Observation data Epoch J2000.0 Equinox ICRS
- Constellation: Sagittarius
- Right ascension: 18^{h} 19^{m} 11.8^{s}
- Declination: −20° 47′ 35″

Astrometry
- Distance: ~1700 pc

Details
- Mass: ~10 M_{☉}
- Luminosity: ~17,000 L_{☉}
- Other designations: HH 80-81 IRS

Database references
- SIMBAD: data

= IRAS 18162−2048 =

Protostar in the constellation Sagittarius

IRAS 18162-2048 is a far-infrared source discovered by IRAS spacecraft in 1983. It is associated with a large (~10 solar masses) protostar, which accretes gas from a disk that surrounds it. IRAS 18162-2048 emits two collimated radio jets along its axis of rotation. The jets are made of chains of radio sources aligned in a southwest–northeast direction. The northern jet terminates in Herbig–Haro object HH 81N, while the southern one terminates in Herbig–Haro objects HH 80 and HH 81. Its total luminosity is about 17,000 solar luminosities.

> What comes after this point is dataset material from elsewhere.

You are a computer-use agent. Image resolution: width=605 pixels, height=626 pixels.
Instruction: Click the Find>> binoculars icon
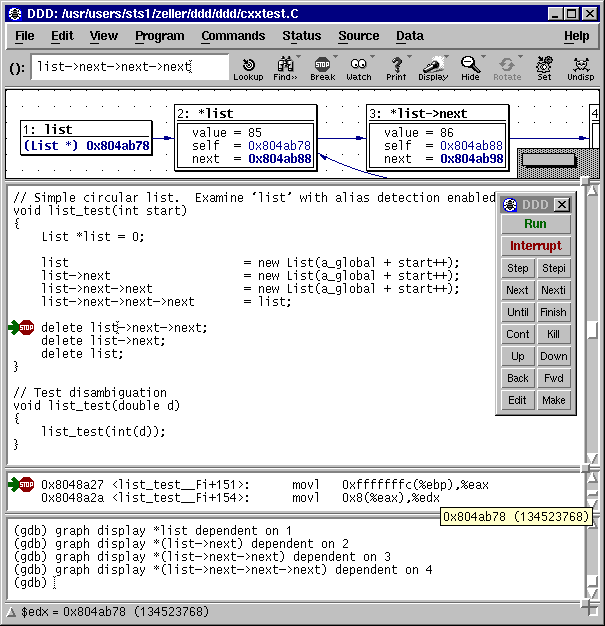[285, 68]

The total extent of this system of jets and radio sources is about 5 pc.

In 2010 HH 80–81 jet was found to emit polarized radio waves, which indicated that they were produced by relativistic electrons moving along the magnetic field estimated at 20 nT. This observation was the first of its kind to demonstrate that a protostar can have a magnetized jet.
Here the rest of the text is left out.